Mannheim. Frau Akbulut, wissen Sie schon, wie Sie nach der Bundestagswahl 2025 Ihr Geld verdienen werden?

Gökay Akbulut: Ja, klar. Ich will mich wie in den vergangenen Jahren weiter mit den Themen Bildung und Migration beschäftigen.

Sie fürchten nicht, dass Sie sich beruflich neuorientieren müssen?

Akbulut: Nein, ich gehe fest davon aus, dass ich auch in der nächsten Legislaturperiode für die Linke im Bundestag sitzen werde.

Das ist angesichts der Krise Ihrer Partei ziemlich optimistisch.

Akbulut: Das weiß ich, aber die Linke wird um ihre Zukunft kämpfen. Wir werden alles daran setzen, dass wir auch nach der Bundestagswahl wieder eine Fraktion bilden können.

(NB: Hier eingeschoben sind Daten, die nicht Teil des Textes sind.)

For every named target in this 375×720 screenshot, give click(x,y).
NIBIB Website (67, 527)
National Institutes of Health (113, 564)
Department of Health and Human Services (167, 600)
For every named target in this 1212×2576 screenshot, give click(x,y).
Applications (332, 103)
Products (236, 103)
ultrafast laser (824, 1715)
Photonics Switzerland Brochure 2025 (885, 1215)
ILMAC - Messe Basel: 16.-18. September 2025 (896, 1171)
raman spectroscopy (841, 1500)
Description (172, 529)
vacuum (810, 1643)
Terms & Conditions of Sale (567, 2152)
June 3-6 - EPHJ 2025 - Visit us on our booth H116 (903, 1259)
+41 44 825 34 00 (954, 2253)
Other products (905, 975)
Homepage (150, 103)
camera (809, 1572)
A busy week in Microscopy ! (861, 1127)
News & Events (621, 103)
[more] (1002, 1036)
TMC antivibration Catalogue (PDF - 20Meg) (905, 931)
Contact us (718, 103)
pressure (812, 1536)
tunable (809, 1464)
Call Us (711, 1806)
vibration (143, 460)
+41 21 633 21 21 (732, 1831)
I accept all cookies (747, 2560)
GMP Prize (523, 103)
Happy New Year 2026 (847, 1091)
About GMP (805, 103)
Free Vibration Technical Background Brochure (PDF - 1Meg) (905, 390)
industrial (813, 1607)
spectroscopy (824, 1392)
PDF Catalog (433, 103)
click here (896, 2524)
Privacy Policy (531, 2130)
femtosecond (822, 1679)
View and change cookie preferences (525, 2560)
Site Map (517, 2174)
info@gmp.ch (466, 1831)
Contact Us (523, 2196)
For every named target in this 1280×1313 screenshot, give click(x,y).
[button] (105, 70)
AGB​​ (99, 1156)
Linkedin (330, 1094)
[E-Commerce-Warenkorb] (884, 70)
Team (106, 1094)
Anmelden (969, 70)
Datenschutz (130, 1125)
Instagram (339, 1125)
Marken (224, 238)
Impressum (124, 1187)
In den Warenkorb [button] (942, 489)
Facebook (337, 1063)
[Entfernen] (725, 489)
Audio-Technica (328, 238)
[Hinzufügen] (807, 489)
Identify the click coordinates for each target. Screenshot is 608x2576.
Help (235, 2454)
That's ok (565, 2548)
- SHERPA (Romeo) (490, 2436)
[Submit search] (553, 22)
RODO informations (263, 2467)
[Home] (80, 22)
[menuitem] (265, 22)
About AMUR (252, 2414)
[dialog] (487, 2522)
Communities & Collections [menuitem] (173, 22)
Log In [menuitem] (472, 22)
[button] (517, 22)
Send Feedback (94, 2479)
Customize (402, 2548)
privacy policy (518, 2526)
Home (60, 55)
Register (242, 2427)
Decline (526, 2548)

Nach dem Weggang der Wagenknecht-Truppe hat die Linke ihren Fraktionsstatus verloren.

Akbulut: Ja, wir müssen schauen, wie das in der Praxis dann als parlamentarische Gruppe funktionieren wird.

Wagenknecht wird ja mit ihren Leuten eine zweite Gruppe bilden. Das wird dann zu einem großen Konkurrenzkampf führen.

Akbulut: Abwarten, wir brauchen uns vor Wagenknecht wirklich nicht zu verstecken.

Weinen Sie ihr keine Träne nach?

Akbulut: Warum denn? Ich glaube, dass es ohne sie für uns leichter wird. Es haben uns zwar eine Reihe von Parteimitgliedern verlassen …

Gökay Akbulut

  • Gökay Akbulut wurde am 16. November 1982 in Pinarbasi (Türkei) geboren.
  • Abitur machte sie in Hamburg, danach studierte Akbulut Politikwissenschaften, Soziologie und Öffentliches Recht in Heidelberg.
  • Von 2014 bis 2018 saß sie für die Linke im Mannheimer Gemeinderat.
  • Seit 2017 ist Gökay Akbulut Mitglied im Bundestag. Ihre Themenschwerpunkte sind Migration und Familie

… Wagenknecht will ja eine eigene Partei gründen …

Akbulut: … aber die Zahl der Neueintritte ist größer. Auf Landesebene gibt es nur im Kreisverband Reutlingen mehrere Austritte, ansonsten haben uns lediglich vereinzelt Mitglieder verlassen. In Mannheim gibt es im Gemeinderat keine Veränderungen. Wir konzentrieren uns auf die Kommunalwahl und wollen unsere Mandate verteidigen. Ich glaube, dass wir gestärkt aus dieser Krise herausgehen können.

Die Rahmenbedingungen sind auch durch die Wahlrechtsreform schwieriger geworden. Sie müssen jetzt anders als früher auf jeden Fall die Fünf-Prozent-Hürde überspringen und können nicht mehr wie 2021 über die Direktmandate in den Bundestag.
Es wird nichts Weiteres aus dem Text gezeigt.